__FRAGMENTO FACILITADO__
++++++

Pero Unamuno no necesitaba al aséptico Dios arquitecto (ente supremum) al que recurrieron los ilustrados por tal de explicar la génesis del universo, de la vida en definitiva. ¿Para qué le podía servir a él el deísmo de aquellos personajillos racionales empeñados en igualar Dios y Naturaleza? ¿Acaso el Dios relojero y arquitecto del universo podía garantizarle la vida después de la muerte? No, claro que no. ¿Y el Dios cristiano, resucitador de muertos y garante de vida eterna, le serviría?
Tampoco, porque ¿qué es eso que se dice en las Sagradas Escrituras de que en la nueva vida, tras la resurrección, alcanzaremos la perfección del alma, sin cuerpos corruptos, sin penas ni sufrimientoss? ¿Acaso esa nueva vida postmorten significaría una desaparición de la memoria consciente, del yo único y particular de cada individuo?
En realidad, Unamuno hizo suya la máxima de Spinoza: "Lo propio y característico del ser es perdurar en el tiempo" (parafraseo). Y fue a través de Spinoza que Unamuno comprendió y sintió qué era el dolor de Dios (ver "Del Sentimiento Trágico de la Vida").
Savater, para demostrar el ateísmo de Unamuno, esgrimió, precisamente, el argumento del miedo a la muerte que tenía el maestro de Salamanca; miedo a dejar de ser él mismo, de perder su consciencia y la memoria de su singular y subjetivo yo. El buen cristiano, argumentaba Savater, no temería a la muerte, pues la aceptaría en la creencia de que era el paso a una vida eterna junto al creador. Entonces, añado yo, no existe ningún buen cristiano, ya que, el que más y el que menos, tiene miedo a la nada, a dejar de ser, a morir... ¿Diréis que no?
Y es que ser cristiano, y es opinión personal del que suscribe, significa, en el fondo, ser un poeta, un amante de la poesía y un estúpido afectivo dispuesto, cual Solón, a llorar por las pérdidas más queridas, aunque de nada sirvan los plañideros llantos. De hecho, el propio Unamuno consideraba la filosofía como una suerte de poesía, porque solo la poesía puede ser promesa de vida, en tanto que solo la poesía consigue romper las barreras del rígido y frío racionalismo nihilista. También dijo un gran hombre, asesinado precisamente por ser el mejor de entre sus iguales: "Es necesario anteponer la poesía que promete frente a la que destruye". Y es que la poesía mal entendida y peor utilizada puede ser un arma letal en manos de negadores de la vida y de la misma esencia del hombre.
Creo, por tanto, que, en tanto que autoproclamado poeta, no podemos considerar a Unamuno como un ateo al uso; no, al menos como uno de esos ateos rebeldes, amantes del materialismo cientifista, siempre obcecados en matar dioses etéreos y celestiales para mejor legitimar y adorar a sus dioses hechos de barro y podredumbre racional.
Unamuno, por tanto, y he aquí mi conclusión al respecto, fue un poeta agnóstico, un ser espiritual sumido en la angustia existencial y enfrentado a sí mismo en eternas contradicciones que jamás pudo conciliar hasta el día de su muerte.

++++++

__FILAS DE DATOS__
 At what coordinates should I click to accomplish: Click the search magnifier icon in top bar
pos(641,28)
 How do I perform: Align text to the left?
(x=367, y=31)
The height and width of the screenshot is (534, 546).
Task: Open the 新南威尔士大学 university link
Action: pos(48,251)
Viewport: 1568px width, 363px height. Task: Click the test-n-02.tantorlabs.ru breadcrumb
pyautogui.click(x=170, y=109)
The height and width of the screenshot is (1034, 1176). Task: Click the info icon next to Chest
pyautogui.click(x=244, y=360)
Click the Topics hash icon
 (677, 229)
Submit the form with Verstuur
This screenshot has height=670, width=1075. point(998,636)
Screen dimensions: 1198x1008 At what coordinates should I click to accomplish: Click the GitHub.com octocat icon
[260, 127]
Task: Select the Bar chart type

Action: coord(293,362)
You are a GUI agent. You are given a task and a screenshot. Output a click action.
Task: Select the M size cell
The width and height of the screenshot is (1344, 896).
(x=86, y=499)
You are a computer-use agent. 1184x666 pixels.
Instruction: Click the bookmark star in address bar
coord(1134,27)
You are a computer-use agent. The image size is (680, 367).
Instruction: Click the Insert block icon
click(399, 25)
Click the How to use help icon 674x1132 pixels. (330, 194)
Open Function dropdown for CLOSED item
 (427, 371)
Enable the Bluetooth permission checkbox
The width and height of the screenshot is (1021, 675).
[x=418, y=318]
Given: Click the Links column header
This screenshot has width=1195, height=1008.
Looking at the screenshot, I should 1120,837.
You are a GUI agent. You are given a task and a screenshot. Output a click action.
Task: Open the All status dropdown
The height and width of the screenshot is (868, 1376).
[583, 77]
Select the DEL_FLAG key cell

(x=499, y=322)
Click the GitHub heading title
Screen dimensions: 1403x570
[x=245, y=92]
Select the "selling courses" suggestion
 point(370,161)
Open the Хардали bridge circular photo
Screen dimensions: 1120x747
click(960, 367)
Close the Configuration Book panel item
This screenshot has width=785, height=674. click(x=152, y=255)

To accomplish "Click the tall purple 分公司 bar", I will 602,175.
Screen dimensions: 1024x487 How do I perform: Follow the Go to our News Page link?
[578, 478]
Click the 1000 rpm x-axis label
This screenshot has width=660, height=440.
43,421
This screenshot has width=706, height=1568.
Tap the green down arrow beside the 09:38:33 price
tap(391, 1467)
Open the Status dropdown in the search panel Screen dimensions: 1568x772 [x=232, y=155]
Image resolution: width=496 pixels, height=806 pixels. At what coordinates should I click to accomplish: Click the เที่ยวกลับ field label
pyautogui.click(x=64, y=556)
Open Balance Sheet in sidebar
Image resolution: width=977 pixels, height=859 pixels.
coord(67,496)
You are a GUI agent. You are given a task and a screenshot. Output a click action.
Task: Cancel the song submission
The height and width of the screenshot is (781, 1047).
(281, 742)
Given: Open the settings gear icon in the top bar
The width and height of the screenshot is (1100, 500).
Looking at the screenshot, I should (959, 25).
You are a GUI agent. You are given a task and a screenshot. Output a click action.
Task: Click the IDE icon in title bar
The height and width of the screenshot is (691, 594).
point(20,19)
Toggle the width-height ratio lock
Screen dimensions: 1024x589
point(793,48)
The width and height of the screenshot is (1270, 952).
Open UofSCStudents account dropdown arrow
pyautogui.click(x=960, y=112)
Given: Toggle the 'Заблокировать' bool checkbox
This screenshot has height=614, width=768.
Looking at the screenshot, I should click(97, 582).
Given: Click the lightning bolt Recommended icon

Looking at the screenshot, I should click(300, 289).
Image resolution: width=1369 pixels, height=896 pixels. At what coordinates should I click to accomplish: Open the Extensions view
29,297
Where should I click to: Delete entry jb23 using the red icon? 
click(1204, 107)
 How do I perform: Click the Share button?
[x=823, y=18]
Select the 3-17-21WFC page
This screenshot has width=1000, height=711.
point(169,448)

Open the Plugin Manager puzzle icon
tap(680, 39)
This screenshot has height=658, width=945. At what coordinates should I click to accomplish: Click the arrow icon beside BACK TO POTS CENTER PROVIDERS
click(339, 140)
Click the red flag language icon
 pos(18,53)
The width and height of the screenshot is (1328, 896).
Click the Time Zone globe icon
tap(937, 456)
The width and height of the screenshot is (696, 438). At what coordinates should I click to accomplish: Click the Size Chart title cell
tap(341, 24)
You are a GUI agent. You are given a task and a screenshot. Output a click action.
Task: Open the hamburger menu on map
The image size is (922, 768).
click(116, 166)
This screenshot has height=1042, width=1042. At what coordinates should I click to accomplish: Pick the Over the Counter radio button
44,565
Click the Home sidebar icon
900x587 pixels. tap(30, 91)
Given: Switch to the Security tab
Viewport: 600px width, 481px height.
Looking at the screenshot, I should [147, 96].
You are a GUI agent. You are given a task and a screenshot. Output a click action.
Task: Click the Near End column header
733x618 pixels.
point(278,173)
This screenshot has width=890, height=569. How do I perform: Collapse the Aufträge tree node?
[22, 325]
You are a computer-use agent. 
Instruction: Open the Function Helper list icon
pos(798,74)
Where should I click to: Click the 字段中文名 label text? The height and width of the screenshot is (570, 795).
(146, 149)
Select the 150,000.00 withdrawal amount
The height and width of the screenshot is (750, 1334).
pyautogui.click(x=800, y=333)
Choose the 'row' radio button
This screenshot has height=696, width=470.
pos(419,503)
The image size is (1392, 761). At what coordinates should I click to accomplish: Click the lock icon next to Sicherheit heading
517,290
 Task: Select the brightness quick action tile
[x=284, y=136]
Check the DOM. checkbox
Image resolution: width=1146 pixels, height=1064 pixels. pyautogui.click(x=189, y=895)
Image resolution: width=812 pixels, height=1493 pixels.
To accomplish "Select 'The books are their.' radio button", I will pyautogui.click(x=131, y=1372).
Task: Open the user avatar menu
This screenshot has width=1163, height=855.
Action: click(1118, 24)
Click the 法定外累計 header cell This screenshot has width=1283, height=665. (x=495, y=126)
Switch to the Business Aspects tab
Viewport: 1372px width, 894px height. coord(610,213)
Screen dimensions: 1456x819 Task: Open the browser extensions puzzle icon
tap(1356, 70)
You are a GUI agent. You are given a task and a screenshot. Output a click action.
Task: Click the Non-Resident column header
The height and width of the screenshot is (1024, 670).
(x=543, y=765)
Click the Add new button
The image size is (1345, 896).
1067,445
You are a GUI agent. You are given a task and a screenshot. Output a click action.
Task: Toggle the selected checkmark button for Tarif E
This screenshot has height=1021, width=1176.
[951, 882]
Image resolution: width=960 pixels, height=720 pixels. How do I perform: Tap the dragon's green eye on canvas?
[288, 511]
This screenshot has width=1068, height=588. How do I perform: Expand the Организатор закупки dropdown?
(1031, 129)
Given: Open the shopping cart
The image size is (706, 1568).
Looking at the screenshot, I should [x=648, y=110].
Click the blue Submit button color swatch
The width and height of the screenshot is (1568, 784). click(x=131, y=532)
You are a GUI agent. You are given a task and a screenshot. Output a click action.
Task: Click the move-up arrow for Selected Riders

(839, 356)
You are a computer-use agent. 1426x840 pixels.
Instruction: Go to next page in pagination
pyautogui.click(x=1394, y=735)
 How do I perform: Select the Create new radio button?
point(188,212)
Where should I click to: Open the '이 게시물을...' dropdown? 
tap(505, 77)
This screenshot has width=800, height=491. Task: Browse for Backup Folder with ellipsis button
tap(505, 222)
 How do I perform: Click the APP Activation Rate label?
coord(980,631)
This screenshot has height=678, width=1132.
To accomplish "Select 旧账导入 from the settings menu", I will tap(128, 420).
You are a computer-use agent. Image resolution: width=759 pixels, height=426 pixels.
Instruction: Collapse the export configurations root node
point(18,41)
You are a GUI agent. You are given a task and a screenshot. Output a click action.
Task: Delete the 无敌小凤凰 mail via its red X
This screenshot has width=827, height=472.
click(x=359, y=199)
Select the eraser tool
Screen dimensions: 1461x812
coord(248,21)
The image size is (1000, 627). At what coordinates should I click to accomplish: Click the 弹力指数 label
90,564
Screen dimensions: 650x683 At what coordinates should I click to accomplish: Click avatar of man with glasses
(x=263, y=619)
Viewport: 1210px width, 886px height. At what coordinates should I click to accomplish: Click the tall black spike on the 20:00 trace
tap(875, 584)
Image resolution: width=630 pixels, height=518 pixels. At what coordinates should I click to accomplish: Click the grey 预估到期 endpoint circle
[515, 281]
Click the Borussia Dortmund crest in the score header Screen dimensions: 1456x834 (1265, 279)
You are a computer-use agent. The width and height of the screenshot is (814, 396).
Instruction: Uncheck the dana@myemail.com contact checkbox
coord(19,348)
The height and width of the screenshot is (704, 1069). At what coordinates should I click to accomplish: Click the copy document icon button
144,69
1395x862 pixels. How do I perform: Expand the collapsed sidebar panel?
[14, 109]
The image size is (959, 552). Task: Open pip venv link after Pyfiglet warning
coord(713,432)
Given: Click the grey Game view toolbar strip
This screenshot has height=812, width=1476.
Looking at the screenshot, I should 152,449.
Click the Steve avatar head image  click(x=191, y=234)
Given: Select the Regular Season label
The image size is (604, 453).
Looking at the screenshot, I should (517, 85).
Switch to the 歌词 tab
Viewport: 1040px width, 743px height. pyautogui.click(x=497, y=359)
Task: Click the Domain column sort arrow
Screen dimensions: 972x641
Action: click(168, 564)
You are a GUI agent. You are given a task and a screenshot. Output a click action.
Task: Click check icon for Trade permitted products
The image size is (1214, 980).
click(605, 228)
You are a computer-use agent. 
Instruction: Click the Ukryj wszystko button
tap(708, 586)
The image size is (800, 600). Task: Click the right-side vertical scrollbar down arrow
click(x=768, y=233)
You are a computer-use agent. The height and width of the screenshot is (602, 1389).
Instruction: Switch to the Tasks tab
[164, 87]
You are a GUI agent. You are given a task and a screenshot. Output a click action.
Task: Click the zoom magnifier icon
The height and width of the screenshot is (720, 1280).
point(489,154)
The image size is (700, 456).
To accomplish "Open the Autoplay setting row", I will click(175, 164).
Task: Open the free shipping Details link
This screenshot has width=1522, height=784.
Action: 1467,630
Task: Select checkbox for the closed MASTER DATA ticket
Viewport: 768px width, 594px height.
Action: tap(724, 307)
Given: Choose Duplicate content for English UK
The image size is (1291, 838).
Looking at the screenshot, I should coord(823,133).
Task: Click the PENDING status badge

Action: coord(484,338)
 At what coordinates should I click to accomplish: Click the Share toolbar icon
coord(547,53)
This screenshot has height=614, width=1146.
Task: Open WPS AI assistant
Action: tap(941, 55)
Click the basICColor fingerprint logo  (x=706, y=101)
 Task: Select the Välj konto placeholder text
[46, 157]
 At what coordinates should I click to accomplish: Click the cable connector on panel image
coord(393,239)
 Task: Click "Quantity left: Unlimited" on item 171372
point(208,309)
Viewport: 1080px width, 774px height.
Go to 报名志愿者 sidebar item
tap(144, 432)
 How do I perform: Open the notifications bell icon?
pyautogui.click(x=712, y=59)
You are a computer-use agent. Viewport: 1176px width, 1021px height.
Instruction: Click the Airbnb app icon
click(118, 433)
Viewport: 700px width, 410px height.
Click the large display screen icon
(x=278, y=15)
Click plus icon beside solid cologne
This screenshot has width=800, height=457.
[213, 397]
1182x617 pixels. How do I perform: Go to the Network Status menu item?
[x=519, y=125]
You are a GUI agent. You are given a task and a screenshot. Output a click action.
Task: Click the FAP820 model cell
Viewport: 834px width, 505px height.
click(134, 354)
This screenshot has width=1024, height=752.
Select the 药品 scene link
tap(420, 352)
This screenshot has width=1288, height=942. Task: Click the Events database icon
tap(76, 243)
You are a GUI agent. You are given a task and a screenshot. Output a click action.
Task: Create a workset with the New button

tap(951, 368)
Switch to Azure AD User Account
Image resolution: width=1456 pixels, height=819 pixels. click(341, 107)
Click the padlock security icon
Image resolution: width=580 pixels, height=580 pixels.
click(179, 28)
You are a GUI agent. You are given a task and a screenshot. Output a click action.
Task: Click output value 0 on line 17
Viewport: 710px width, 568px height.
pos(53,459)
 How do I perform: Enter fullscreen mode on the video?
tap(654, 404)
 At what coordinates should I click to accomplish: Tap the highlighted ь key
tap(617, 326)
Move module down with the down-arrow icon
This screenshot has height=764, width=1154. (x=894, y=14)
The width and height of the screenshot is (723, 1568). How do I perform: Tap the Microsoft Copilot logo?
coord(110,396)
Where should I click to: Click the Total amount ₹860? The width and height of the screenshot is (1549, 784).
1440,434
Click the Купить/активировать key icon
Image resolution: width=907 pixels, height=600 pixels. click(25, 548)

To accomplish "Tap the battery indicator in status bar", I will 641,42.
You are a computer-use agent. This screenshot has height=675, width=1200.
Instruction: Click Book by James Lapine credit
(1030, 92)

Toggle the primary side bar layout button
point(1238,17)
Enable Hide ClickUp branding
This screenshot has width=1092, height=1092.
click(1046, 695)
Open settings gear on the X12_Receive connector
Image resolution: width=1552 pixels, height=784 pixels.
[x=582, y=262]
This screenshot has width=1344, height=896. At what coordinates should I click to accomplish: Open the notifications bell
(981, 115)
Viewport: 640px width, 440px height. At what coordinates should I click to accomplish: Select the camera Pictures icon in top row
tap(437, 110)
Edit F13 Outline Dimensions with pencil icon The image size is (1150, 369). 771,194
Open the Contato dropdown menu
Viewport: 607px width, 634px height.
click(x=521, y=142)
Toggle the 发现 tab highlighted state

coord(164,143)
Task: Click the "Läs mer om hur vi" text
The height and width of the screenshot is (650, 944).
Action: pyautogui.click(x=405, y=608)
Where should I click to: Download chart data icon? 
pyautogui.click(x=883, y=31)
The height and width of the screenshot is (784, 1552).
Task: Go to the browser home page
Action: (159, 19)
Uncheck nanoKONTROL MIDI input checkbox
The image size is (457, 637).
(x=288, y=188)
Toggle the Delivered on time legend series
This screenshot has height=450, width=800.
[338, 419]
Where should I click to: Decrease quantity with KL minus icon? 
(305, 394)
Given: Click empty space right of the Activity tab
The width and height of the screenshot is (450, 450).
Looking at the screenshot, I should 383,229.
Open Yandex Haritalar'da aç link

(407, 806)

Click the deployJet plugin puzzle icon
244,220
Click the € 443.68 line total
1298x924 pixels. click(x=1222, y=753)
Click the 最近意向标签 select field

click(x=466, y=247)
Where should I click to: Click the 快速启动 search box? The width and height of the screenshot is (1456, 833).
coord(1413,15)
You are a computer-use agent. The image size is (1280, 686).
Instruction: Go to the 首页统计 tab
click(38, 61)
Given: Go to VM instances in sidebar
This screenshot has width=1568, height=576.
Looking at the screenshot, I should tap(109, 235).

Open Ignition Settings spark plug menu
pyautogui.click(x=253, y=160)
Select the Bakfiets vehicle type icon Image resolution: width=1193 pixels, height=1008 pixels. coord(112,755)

++++++

__TAREAS Y EJERCICIOS__
1) Indica si cada afirmación coincide con el fragmento sobre Unamuno. Responde sí o no y cita literalmente las palabras que lo deciden: (a) Savater recurrió al miedo a la muerte de Unamuno para demostrar su ateísmo; (b) Unamuno veía la filosofía como una ciencia exacta; (c) el autor concluye que Unamuno fue un poeta agnóstico.
2) Según el fragmento sobre Unamuno, ¿a través de qué pensador comprendió y sintió Unamuno el dolor de Dios?
Los datos provienen de una fuente distinta del fragmento.

__RESPUESTAS ESPERADAS__
1)
(a) Sí: "Savater, para demostrar el ateísmo de Unamuno, esgrimió, precisamente, el argumento del miedo a la muerte que tenía el maestro de Salamanca".
(b) No: "el propio Unamuno consideraba la filosofía como una suerte de poesía".
(c) Sí: "Unamuno, por tanto, y he aquí mi conclusión al respecto, fue un poeta agnóstico".

2) A través de Spinoza.